Texto de lectura:
:::::

La crisis dramática del acto se produce cuando Pancho Morales, por intereses mezquinos, entrega, o mejor dicho vende a su hijo.
En el racconto Orestes se derrumba. El diálogo con Vicen­te vuelve hacia la época. En este acto se dramatizarán las dos muertes cometidas por Orestes, y volcadas en estructuras para­lelas.
Ambas tienen dos momentos. Orestes no puede y la figu­ra despreciativa del padre lo obliga a la pregunta desolada: ¿A qué seguir matando? La respuesta es conminatoria: Es tu última oportunidad.
Jorge Luis Borges fue quien descubrió en el orillero porte­ño un personaje representativo de Buenos Aires, y merecedor de abandonar el sainete. En 1926, lo perfila en Leyenda Policial, considerada por la investigadora Ana María Barrenechea como un borrador del cuento "El hombre de la esquina rosada" que se incluye en Historia Universal de la infamia en 1935, donde ya adquiere una dimensión inesperada. En 1940, Samuel Eichelbaum lo traslada al teatro como protagonista de Un guapo del 900.
En 1964, Sergio De Cecco desmitifica a este singular per­sonaje, lo ubica y muestra toda la complejidad de su mundo in­terior y de su entorno en El reñidero.
La literatura intenta superar los límites humanos del tiem­po y el espacio. Electra y El Reñidero. Un joven Orestes de allá lejos, de entonces (de Grecia, hace más de 3000 años) reapa­rece en el barrio de Palermo en Buenos Aires, en 1905. Una lec­tura que pueda desplazarse desde el allá y entonces hasta su acá y ahora, reconociendo identidades y diferencias construye la tradición y la novedad que no puede distinguirse sino gracias a esa construcción.

:::::

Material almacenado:
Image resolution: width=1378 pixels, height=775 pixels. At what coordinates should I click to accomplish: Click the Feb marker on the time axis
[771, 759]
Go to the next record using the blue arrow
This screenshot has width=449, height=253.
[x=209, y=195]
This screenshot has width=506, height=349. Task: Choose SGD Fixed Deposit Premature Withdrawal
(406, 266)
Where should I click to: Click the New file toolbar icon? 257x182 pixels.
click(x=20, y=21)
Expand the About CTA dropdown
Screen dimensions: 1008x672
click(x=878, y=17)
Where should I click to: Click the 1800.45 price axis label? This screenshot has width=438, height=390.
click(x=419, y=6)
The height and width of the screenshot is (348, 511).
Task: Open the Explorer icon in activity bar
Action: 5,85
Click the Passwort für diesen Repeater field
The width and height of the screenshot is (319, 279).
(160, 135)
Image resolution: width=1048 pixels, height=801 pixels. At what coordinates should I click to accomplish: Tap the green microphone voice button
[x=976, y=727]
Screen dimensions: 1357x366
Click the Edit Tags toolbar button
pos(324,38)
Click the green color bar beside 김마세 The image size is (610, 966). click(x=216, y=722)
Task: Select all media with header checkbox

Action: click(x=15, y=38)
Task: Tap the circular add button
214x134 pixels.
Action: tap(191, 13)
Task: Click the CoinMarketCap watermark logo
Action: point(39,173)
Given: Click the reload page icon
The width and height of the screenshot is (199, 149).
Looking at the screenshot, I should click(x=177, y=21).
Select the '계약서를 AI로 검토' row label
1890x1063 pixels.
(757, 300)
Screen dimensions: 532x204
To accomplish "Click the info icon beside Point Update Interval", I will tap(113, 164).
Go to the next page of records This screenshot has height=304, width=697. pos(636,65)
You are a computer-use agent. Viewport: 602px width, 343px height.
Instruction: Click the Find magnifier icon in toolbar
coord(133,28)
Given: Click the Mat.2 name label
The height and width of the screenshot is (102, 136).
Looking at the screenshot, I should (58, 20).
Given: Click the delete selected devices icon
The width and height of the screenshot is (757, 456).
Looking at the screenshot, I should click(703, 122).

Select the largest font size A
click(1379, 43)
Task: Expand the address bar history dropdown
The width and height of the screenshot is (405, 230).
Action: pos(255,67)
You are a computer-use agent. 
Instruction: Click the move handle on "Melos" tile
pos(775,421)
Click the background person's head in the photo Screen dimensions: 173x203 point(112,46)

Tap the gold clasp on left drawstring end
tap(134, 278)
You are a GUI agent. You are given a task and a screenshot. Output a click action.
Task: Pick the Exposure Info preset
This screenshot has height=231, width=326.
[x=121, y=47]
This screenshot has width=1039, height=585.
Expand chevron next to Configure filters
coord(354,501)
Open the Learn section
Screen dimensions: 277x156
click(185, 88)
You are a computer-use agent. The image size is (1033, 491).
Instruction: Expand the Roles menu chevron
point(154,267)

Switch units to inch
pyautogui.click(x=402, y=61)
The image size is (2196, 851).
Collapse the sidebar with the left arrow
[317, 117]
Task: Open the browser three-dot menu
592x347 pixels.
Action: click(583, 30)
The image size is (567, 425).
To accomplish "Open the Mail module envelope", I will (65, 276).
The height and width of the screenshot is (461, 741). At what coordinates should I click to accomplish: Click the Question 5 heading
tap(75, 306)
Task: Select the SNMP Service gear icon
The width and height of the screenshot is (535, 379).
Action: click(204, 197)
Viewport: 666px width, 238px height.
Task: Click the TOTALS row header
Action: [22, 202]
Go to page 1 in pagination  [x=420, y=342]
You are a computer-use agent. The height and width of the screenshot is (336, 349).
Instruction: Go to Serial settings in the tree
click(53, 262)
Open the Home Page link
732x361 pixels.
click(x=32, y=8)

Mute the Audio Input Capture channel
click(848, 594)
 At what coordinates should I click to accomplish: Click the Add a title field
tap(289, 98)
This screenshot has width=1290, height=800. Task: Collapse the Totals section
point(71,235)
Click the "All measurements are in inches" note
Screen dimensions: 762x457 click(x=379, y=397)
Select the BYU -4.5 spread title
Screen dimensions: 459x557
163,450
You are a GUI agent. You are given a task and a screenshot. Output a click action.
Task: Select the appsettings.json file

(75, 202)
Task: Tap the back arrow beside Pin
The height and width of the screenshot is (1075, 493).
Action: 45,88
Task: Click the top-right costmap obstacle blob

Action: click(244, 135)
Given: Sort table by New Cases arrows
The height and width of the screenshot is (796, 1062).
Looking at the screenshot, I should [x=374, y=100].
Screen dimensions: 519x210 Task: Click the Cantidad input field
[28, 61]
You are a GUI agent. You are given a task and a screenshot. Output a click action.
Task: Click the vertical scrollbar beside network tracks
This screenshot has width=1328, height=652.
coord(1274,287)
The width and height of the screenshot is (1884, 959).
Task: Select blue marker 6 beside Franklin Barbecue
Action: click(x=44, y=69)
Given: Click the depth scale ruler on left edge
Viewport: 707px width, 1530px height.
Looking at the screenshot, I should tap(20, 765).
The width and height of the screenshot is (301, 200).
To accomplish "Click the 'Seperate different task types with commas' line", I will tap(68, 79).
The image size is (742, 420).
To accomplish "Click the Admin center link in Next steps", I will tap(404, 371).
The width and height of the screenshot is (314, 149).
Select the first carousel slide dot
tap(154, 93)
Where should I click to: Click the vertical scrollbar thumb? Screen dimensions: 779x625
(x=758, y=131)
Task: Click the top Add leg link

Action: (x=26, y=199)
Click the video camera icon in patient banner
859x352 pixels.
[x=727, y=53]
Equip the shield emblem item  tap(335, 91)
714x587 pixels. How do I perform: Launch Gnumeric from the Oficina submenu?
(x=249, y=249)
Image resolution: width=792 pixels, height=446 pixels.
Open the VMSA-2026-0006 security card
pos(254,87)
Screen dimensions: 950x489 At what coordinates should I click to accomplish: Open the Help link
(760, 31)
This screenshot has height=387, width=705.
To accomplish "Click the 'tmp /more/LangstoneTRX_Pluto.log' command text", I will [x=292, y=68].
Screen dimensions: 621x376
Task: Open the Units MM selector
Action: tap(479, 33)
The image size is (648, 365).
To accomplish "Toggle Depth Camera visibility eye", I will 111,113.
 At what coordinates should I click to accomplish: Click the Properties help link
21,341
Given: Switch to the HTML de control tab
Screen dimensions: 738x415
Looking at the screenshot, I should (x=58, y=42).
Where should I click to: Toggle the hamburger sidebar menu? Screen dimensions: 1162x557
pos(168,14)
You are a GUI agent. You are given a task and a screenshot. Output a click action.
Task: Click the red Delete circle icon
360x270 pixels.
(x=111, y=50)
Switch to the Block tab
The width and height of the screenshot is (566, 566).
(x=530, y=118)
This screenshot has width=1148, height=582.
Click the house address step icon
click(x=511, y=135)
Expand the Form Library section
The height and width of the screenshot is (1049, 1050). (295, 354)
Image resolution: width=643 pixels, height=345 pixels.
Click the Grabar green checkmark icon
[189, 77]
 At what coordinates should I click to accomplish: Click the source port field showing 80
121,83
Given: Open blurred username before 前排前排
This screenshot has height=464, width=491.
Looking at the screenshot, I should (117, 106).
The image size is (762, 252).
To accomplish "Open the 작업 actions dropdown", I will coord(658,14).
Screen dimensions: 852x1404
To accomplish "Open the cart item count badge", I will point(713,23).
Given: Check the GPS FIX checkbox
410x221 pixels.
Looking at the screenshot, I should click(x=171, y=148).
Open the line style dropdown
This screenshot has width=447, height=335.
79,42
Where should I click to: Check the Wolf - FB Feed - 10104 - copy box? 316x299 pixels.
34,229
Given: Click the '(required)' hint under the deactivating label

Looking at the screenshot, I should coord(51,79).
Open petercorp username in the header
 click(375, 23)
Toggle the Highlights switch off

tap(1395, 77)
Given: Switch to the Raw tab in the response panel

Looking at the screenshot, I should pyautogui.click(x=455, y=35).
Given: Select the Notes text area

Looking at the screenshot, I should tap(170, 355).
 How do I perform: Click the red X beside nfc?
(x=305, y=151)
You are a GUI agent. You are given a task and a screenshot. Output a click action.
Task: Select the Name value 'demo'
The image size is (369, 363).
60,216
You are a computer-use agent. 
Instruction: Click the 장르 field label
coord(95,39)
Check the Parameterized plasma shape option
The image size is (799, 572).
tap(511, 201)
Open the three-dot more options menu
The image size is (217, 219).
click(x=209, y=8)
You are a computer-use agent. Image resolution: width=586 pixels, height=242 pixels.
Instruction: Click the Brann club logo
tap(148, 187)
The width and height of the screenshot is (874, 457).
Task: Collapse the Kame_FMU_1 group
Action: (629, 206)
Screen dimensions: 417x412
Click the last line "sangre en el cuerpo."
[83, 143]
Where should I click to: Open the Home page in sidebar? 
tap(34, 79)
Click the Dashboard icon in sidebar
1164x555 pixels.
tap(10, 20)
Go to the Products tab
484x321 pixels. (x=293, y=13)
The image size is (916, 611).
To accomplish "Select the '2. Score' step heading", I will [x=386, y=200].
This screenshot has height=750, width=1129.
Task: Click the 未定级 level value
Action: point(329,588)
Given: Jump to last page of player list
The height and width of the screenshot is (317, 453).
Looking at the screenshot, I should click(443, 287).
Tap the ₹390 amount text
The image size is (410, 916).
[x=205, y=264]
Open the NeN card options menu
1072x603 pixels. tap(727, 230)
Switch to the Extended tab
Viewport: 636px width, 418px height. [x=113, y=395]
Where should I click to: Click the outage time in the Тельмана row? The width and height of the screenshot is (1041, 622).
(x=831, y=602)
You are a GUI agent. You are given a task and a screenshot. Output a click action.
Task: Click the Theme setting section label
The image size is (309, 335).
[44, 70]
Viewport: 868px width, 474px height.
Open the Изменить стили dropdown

:::::

Consigna:
Por favor, escribe tal cual el fragmento del texto de lectura que empieza con "En 1964, Sergio" y sigue hasta "a esa construcción.".

Espacio de respuesta:
En 1964, Sergio De Cecco desmitifica a este singular per­sonaje, lo ubica y muestra toda la complejidad de su mundo in­terior y de su entorno en El reñidero.
La literatura intenta superar los límites humanos del tiem­po y el espacio. Electra y El Reñidero. Un joven Orestes de allá lejos, de entonces (de Grecia, hace más de 3000 años) reapa­rece en el barrio de Palermo en Buenos Aires, en 1905. Una lec­tura que pueda desplazarse desde el allá y entonces hasta su acá y ahora, reconociendo identidades y diferencias construye la tradición y la novedad que no puede distinguirse sino gracias a esa construcción.